_Data to examine_.
# # # # # # #

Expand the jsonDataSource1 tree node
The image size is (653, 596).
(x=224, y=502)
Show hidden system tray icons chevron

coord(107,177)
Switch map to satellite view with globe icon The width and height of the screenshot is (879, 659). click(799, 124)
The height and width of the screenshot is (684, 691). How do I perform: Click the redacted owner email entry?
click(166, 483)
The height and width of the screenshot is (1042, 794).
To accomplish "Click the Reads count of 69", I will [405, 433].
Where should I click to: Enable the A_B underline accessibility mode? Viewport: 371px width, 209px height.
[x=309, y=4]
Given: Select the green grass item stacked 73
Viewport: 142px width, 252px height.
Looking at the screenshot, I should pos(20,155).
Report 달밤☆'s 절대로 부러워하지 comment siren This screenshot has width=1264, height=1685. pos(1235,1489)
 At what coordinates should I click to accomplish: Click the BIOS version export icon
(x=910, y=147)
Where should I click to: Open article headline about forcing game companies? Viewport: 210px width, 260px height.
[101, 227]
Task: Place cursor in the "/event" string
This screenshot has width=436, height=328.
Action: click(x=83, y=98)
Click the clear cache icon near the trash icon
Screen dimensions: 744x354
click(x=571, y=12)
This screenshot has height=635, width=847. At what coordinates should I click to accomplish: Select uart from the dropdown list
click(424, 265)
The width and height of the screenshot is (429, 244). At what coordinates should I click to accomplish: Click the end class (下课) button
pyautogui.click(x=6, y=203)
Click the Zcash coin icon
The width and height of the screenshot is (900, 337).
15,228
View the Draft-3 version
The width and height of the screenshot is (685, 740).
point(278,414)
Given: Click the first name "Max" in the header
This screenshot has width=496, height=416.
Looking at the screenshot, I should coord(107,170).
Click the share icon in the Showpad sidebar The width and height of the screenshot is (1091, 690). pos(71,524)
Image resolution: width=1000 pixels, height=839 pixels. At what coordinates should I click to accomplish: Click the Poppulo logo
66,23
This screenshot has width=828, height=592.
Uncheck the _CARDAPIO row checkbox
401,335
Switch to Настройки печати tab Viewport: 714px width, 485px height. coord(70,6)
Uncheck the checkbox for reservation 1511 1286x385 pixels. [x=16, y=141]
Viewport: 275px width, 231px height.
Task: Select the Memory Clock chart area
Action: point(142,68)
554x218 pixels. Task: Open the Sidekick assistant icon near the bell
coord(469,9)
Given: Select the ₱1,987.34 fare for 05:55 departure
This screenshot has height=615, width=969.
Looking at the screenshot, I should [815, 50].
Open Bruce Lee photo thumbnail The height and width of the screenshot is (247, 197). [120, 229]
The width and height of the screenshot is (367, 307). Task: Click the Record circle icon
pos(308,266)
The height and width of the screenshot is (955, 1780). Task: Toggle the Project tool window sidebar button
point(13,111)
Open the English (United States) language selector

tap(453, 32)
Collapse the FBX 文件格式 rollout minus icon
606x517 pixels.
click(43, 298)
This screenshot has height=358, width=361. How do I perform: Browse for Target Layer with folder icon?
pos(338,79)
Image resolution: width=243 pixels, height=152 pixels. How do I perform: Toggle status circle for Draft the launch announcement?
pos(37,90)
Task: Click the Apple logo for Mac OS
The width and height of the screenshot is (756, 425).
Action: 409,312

# # # # # # #

_Task description_.
Copy each line holding "Given" from the material above.

_Response below_.
Given: Select the green grass item stacked 73
Given: Click the first name "Max" in the header
Given: Select the ₱1,987.34 fare for 05:55 departure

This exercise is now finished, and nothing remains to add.